In 2010, the 6th Data Centres Europe Conference presented our Dublin data center team with the prestigious award for being the Best European Enterprise Data Center Facility.
Boydton, Virginia (opened 2011)
The next leap in our cloud-scale infrastructure evolution was to integrate the best efficiency attributes of our Chicago and Dublin facilities. By combining the energy efficient performance of outside air cooling with the capacity and workload deployment agility of containers, we literally effected a transition from inside to outside.
Instead of housing containers or PODs within a conventional building, we designed self-contained, outdoor rated, air cooled data center modules. At Microsoft, we call these Pre-assembled Components or ITPACs. These ITPACs are installed, operated and serviced outside, exposed to rain, sleet, wind and snow. We've applied lessons learned from Dublin and Chicago, equipping these ITPACs with sensors and controls that enable operational runtime and system telemetry integration with our cloud services. Even in the often hot and humid environment of southern Virginia, the ITPACs do not use chillers or DX air conditioning systems, just outside air tempered by adiabatic coolers.

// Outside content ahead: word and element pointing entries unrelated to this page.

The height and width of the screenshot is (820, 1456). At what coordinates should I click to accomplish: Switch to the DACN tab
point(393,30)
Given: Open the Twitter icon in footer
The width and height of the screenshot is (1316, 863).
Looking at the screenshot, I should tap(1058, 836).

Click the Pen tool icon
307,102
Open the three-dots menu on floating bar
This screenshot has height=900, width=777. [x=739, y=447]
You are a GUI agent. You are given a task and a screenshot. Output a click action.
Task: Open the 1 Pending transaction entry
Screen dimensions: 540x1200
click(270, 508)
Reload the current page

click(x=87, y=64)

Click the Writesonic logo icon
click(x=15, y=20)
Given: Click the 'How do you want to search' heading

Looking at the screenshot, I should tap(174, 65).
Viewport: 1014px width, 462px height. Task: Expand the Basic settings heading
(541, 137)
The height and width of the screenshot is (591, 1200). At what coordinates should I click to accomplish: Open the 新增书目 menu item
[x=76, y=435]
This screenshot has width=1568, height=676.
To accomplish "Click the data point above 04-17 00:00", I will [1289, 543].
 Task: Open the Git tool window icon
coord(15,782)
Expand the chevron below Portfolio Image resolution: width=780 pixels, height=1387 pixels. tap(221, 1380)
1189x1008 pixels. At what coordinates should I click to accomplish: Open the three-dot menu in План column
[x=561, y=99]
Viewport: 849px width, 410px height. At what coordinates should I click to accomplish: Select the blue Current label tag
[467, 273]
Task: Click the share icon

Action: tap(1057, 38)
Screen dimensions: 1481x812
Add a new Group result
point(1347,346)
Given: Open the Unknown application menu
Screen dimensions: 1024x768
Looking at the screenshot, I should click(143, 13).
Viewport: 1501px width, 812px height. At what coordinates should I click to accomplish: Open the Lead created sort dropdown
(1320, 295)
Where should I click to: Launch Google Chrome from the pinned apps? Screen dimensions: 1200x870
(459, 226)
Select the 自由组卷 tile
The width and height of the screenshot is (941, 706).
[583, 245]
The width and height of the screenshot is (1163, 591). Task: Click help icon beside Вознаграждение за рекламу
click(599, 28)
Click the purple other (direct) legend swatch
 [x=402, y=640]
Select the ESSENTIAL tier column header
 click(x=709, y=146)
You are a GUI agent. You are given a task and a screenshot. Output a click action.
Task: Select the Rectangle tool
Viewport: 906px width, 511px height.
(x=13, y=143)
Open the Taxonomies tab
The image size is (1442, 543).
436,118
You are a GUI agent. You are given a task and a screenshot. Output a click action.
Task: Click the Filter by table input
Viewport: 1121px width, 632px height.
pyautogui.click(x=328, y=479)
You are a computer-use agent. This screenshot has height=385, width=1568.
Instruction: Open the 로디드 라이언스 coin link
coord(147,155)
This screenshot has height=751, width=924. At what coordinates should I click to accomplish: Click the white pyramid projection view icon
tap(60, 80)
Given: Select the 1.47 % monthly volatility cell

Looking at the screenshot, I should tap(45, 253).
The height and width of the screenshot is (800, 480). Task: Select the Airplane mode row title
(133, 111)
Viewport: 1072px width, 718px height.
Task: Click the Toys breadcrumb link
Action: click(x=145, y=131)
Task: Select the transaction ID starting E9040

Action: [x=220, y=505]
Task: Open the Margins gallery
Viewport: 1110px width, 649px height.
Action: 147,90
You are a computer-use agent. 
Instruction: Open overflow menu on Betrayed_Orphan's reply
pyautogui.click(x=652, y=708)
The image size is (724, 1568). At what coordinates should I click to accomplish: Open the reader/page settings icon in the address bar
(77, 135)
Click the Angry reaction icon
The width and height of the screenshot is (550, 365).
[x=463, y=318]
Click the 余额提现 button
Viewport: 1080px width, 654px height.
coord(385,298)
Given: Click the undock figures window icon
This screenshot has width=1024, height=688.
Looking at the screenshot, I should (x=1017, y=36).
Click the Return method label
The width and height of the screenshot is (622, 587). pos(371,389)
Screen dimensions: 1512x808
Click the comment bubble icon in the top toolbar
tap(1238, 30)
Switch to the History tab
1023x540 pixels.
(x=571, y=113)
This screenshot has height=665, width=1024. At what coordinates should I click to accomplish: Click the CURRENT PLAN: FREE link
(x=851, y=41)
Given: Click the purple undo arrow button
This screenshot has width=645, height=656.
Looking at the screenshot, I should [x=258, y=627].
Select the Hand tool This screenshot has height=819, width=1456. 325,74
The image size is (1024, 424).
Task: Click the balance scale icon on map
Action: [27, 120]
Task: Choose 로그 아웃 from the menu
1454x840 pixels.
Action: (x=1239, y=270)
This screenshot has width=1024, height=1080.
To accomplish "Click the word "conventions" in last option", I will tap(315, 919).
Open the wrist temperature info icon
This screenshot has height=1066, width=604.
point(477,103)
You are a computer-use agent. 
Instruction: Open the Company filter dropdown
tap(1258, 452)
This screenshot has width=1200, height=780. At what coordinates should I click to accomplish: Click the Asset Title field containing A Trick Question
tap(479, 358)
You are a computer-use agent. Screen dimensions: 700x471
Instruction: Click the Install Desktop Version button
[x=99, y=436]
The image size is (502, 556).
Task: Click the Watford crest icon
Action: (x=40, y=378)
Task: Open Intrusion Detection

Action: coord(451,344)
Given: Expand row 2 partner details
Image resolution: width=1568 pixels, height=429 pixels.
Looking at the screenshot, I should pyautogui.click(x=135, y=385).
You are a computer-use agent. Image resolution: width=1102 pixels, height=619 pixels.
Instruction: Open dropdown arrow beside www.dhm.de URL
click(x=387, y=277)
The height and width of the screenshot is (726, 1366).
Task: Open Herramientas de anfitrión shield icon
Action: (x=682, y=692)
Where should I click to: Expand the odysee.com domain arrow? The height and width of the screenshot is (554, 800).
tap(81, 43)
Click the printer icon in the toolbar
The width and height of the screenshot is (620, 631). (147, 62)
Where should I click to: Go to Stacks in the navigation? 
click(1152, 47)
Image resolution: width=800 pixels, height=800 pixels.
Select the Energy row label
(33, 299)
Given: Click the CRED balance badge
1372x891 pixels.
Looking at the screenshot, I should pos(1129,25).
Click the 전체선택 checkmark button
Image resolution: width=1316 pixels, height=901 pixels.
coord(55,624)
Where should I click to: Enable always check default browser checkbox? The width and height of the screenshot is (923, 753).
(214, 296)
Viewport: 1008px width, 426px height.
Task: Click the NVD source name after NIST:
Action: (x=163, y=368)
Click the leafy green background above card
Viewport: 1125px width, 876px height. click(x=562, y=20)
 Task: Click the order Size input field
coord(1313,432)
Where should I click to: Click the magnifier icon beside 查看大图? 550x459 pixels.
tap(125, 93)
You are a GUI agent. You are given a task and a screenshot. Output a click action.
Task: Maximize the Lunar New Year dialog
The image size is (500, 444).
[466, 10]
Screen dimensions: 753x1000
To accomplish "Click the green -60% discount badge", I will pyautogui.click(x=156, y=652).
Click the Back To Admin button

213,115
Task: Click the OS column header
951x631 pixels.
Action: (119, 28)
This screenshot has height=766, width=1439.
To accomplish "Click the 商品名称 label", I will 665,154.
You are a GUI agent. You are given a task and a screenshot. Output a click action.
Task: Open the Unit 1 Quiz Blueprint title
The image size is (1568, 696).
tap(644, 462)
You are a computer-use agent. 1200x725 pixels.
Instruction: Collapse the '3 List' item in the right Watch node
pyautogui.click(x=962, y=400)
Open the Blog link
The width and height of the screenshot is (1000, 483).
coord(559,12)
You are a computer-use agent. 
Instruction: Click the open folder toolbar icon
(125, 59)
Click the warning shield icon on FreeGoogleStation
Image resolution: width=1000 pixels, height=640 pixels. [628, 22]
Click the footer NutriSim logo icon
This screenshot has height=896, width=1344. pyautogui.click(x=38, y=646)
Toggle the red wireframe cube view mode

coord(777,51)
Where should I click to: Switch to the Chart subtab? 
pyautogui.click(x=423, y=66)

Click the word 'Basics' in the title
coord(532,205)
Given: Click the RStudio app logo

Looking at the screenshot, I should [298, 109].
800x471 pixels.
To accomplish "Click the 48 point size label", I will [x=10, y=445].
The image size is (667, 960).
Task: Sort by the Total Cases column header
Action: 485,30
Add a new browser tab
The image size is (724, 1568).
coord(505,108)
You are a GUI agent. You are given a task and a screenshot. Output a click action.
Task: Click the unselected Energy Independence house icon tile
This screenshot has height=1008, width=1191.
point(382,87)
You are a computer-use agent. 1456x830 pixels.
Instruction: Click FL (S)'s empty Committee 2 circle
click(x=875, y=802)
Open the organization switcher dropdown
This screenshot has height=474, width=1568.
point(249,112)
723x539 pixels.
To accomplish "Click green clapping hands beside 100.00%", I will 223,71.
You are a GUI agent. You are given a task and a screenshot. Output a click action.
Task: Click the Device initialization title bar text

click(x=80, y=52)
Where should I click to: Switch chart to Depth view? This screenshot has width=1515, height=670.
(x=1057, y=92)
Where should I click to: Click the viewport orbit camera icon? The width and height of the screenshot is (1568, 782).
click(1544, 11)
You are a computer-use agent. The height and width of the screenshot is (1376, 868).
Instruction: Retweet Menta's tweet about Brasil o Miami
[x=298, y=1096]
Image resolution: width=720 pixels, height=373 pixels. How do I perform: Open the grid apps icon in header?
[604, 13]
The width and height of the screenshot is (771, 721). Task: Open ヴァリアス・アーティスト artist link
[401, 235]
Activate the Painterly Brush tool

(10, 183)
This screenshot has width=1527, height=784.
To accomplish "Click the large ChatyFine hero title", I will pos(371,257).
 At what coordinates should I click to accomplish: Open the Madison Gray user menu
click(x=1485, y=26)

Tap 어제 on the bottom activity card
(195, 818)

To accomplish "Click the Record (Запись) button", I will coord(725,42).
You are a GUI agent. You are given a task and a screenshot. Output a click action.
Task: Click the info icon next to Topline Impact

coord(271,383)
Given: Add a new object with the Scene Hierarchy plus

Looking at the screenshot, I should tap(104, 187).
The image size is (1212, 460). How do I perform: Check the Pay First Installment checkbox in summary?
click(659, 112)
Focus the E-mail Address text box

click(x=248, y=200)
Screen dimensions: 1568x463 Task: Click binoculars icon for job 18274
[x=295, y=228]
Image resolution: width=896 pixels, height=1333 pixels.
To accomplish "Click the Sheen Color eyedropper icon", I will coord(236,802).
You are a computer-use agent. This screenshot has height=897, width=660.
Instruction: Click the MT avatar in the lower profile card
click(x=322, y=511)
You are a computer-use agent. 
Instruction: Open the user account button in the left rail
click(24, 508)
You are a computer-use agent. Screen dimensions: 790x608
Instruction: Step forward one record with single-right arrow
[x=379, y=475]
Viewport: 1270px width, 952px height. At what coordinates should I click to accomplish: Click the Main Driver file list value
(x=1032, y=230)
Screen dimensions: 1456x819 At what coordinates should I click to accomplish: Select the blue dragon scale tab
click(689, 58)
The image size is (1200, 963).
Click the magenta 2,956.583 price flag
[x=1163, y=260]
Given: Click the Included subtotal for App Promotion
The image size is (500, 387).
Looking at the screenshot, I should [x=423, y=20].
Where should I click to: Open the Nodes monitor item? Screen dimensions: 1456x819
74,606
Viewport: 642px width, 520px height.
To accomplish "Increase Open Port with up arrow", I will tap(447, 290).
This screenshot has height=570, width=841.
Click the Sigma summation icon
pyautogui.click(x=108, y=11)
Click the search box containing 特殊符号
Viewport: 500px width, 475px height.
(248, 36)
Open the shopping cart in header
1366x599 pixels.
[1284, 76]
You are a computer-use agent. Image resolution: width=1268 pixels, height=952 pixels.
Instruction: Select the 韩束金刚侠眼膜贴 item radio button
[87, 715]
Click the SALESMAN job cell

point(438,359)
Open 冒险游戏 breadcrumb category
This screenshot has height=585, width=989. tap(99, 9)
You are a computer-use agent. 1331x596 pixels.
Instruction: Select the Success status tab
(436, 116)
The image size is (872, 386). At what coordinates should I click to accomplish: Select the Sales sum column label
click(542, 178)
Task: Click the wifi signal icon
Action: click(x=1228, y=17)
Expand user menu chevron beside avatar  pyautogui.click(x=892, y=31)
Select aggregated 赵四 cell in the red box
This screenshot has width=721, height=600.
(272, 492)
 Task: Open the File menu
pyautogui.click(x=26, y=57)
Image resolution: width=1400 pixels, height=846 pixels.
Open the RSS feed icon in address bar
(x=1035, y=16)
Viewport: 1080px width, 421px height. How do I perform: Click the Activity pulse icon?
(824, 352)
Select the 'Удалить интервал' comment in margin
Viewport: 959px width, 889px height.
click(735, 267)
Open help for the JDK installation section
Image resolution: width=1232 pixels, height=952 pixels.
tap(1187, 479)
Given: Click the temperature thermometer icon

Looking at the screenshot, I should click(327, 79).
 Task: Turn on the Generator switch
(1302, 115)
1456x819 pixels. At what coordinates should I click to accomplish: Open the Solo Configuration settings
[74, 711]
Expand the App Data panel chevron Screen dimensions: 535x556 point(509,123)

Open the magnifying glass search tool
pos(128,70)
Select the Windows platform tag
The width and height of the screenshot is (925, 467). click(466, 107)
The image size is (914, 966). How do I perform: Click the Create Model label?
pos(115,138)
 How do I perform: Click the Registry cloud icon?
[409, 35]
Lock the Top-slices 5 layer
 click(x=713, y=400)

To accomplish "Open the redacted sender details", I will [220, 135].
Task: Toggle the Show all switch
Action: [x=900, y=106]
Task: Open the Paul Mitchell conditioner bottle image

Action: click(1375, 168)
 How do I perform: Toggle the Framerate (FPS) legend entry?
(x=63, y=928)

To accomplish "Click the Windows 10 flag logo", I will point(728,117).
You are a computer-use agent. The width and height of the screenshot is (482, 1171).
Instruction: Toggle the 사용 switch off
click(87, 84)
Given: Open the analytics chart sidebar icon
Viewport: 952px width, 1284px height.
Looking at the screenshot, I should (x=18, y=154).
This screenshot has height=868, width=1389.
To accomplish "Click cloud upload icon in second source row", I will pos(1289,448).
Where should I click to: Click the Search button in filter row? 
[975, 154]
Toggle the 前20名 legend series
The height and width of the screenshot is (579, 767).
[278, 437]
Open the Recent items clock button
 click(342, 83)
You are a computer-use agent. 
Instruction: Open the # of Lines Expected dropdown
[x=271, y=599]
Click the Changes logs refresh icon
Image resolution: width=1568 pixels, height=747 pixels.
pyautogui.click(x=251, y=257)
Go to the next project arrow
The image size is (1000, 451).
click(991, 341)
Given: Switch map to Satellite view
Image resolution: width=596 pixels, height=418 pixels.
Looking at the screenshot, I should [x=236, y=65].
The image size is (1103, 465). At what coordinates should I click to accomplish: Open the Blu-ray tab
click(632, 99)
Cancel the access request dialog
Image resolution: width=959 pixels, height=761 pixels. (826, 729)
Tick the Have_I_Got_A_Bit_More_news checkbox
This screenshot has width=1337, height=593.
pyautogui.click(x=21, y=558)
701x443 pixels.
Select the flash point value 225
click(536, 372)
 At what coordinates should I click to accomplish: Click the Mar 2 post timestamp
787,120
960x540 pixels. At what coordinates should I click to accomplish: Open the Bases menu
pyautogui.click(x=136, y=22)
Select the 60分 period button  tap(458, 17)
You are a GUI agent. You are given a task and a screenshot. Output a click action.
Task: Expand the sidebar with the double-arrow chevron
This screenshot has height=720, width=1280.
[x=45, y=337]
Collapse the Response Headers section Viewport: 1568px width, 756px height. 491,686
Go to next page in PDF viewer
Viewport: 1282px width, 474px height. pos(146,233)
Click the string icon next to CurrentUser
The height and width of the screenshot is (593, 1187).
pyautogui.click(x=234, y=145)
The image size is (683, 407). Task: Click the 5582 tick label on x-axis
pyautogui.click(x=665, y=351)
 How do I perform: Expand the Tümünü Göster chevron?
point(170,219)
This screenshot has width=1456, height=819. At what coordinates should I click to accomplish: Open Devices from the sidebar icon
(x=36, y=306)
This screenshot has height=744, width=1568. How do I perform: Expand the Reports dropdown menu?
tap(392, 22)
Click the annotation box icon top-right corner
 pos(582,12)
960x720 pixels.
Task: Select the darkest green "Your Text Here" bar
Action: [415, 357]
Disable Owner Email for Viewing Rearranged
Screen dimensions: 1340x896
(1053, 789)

By moving the majority of the data center outdoors, it didn't make much sense to build a building to house the electrical equipment supporting the ITPACs. Instead we organized the ITPACs along a central linear spine that is constructed with a covered breezeway facilitating personnel access while housing all of the electrical equipment delivering megawatts of power to the servers. This further increases the energy efficiency of the integrated system by cooling the electrical equipment naturally without the air conditioners or fans necessary inside a building.
The design and operation of Microsoft's cloud-scale data center footprint evolves over time, driving continuous improvements informed by runtime telemetry from operating one of the largest server and data center footprints on the planet. While each of the designs I've characterized above is a bit different, they all have one thing in common - a deliberate integration between the physical world of data centers and servers and the logical world of software.